TASK INSTRUCTIONS
Search the listing for the string "computer" and copy every line that contains it.

#### DATA LISTING ####

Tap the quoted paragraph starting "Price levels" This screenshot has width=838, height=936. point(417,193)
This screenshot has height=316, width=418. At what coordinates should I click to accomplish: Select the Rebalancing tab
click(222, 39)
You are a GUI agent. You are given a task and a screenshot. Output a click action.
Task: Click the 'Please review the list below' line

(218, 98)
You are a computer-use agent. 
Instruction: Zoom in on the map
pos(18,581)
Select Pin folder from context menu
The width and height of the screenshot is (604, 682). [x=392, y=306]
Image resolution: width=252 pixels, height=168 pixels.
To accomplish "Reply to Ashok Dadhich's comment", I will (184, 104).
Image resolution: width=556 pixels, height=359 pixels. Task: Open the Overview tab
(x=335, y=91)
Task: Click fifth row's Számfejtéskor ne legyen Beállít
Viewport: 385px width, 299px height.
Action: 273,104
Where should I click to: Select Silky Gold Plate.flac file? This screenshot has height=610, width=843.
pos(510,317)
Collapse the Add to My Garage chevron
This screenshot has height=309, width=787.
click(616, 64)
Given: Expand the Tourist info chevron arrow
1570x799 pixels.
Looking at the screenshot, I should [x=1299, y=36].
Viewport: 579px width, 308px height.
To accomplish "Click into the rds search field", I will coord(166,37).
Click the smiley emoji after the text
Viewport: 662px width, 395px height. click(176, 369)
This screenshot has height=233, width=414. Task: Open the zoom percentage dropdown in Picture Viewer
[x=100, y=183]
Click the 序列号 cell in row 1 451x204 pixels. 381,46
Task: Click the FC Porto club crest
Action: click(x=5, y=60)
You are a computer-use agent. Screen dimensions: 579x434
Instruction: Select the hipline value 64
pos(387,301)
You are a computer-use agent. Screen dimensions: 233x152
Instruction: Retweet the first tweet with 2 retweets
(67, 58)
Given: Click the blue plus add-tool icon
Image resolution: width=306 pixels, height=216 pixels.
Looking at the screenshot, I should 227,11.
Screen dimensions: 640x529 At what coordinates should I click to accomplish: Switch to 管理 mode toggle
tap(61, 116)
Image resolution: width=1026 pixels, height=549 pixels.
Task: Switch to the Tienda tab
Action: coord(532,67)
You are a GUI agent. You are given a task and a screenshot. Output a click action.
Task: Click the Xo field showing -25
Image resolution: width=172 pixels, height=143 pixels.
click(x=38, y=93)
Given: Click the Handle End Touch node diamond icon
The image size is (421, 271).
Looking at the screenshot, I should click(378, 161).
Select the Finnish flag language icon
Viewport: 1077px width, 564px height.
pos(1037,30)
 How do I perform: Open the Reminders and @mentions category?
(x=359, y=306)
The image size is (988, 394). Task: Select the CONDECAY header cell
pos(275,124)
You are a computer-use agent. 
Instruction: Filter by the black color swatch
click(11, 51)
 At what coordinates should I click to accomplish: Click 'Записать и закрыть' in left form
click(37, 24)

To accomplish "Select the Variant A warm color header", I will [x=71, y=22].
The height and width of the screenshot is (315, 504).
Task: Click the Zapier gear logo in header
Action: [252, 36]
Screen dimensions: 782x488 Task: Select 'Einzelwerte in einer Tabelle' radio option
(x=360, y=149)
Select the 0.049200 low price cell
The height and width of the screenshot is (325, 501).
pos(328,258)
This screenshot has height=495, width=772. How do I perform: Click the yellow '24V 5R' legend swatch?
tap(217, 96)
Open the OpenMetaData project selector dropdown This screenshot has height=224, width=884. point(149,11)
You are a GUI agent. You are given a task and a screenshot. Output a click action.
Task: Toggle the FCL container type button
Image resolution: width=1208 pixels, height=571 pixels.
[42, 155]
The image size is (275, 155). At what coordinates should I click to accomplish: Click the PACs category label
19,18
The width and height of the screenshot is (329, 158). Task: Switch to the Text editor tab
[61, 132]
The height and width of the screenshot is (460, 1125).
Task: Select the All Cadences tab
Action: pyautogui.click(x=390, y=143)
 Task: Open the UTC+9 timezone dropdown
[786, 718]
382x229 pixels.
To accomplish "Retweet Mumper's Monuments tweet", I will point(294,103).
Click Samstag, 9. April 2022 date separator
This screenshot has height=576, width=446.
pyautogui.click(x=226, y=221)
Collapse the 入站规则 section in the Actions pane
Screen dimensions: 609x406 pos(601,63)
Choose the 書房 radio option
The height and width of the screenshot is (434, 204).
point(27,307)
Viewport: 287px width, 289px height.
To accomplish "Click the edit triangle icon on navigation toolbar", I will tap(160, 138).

####

ANSWER BOX
You are a computer-use agent. 
You are a computer-use agent. Screen dimensions: 579x434
You are a computer-use agent. Screen dimensions: 233x152
You are a computer-use agent. 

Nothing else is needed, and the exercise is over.